**Task objective:**
The entries are to be printed again word for word, but no picture may appear.
[[ Dataset excerpts open ]]
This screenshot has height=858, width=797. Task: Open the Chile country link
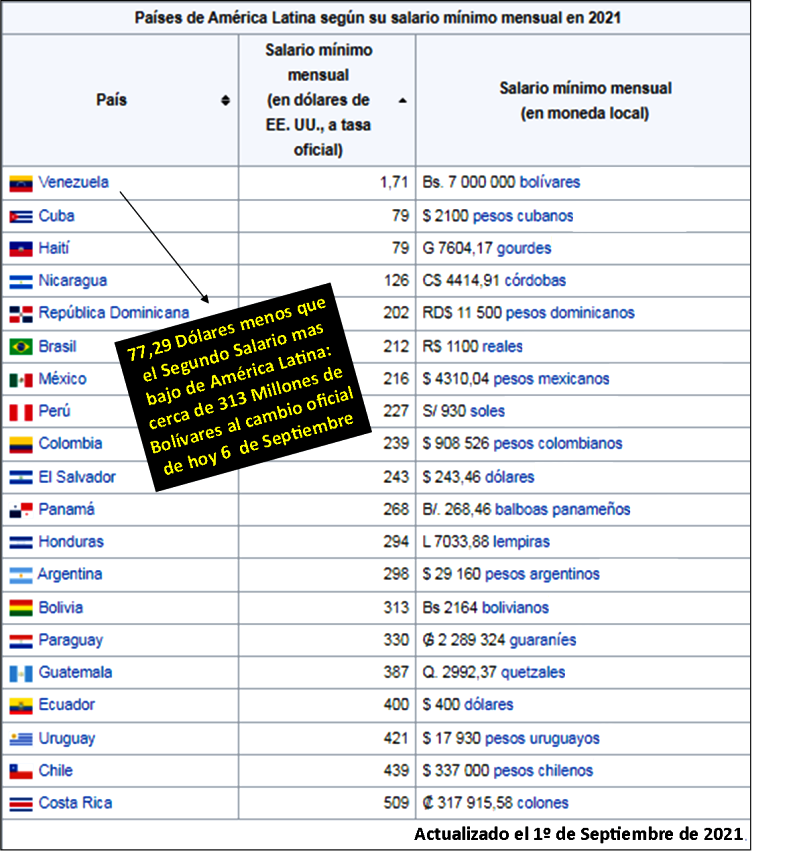click(55, 771)
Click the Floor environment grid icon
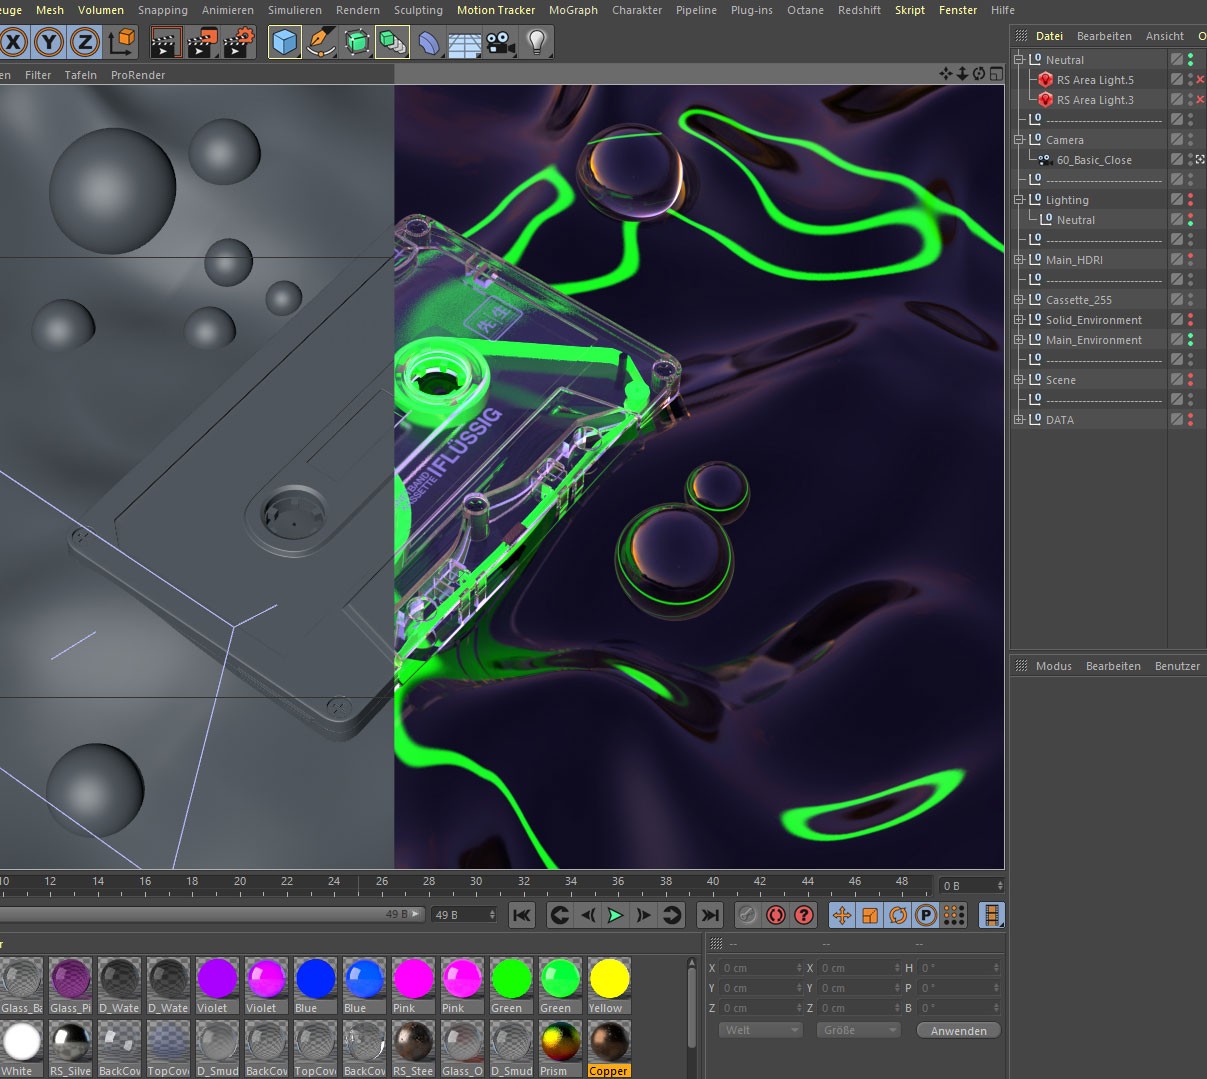 (465, 43)
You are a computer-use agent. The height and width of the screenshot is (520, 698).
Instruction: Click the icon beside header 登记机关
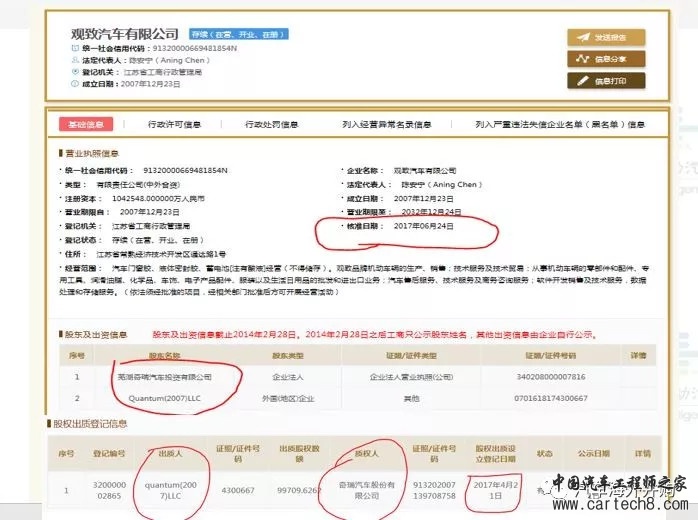point(75,72)
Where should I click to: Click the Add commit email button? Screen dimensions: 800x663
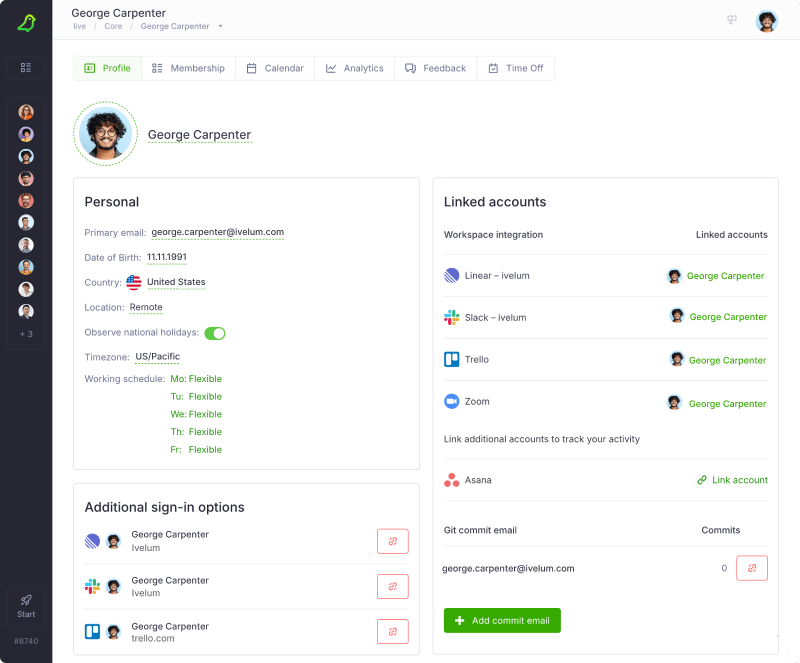click(x=502, y=620)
[[ Dataset excerpts closed ]]
**Task output:**
This screenshot has height=858, width=797. Task: Open the Chile country link
click(55, 771)
Click the Floor environment grid icon
 (465, 43)
You are a computer-use agent. The height and width of the screenshot is (520, 698).
Instruction: Click the icon beside header 登记机关
point(75,72)
Where should I click to: Click the Add commit email button? Screen dimensions: 800x663
click(x=502, y=620)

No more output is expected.